• [Work order] In this exercise, retype exactly and only the lines from the top of the entries below through the line that holds "This screenshot has width=1600, height=905.", omitting pictures.

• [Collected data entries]
··········

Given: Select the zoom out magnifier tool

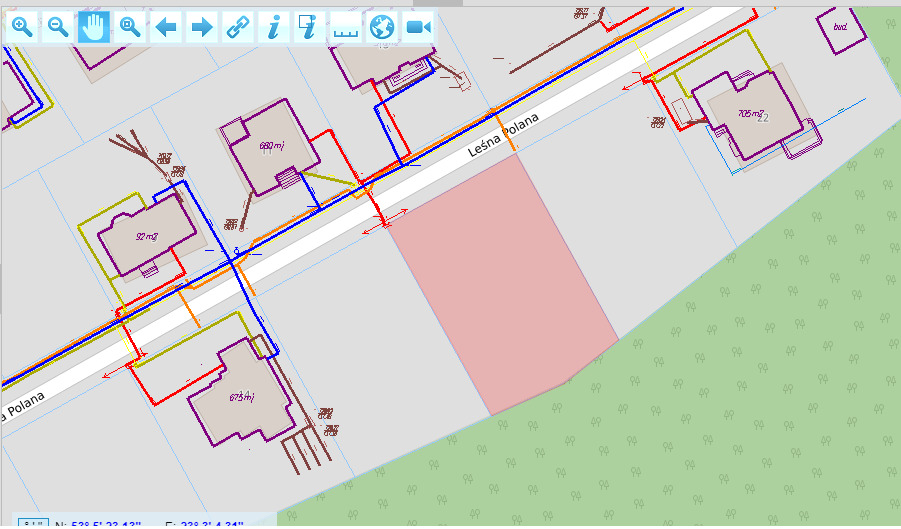Looking at the screenshot, I should pos(58,27).
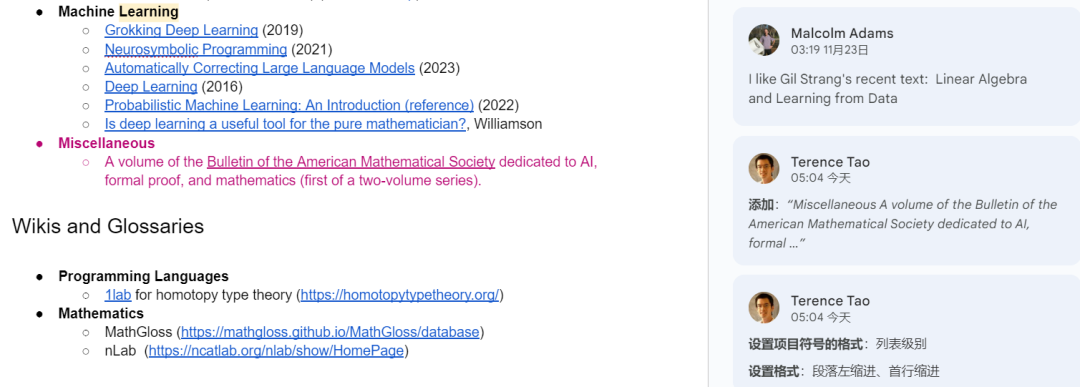The height and width of the screenshot is (387, 1080).
Task: Open the homotopytypetheory.org URL
Action: 400,295
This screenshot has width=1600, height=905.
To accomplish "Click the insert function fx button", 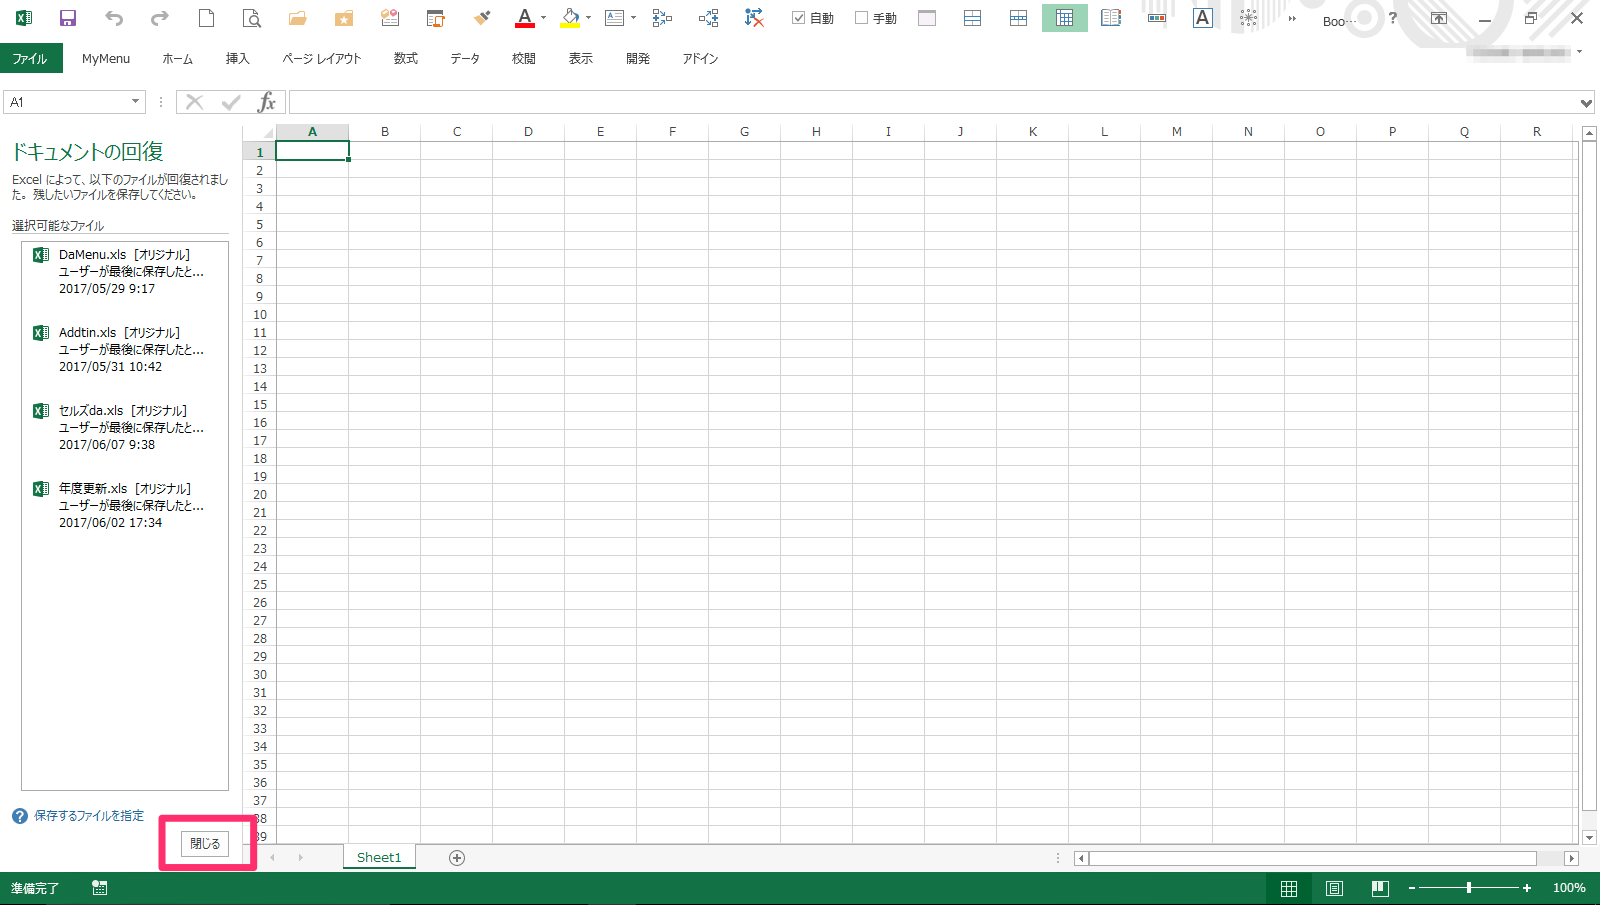I will pos(266,102).
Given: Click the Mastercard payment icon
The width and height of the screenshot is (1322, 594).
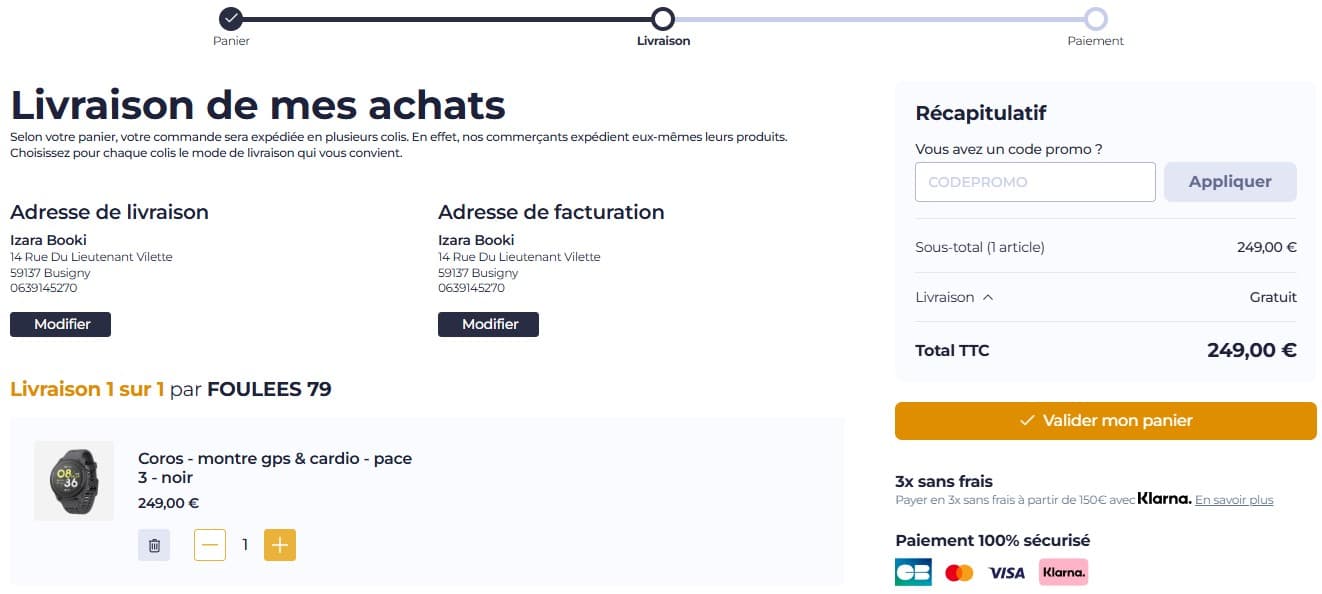Looking at the screenshot, I should [959, 572].
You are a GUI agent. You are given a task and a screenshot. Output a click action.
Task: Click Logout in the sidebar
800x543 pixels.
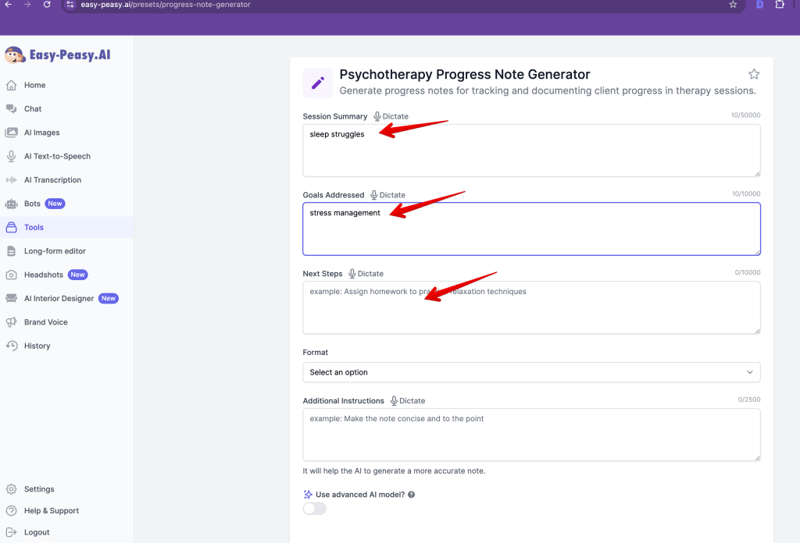coord(36,532)
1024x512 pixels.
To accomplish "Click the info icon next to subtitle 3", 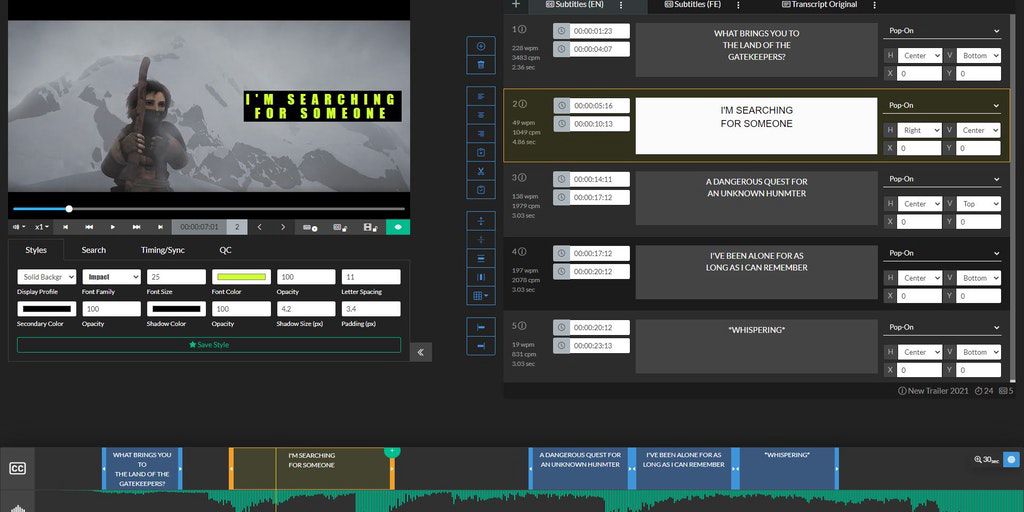I will pyautogui.click(x=522, y=177).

··········

• [Task result]
Given: Select the zoom out magnifier tool

Looking at the screenshot, I should pos(58,27).
The height and width of the screenshot is (387, 1080).
Task: Open the homotopytypetheory.org URL
Action: 400,295
This screenshot has width=1600, height=905.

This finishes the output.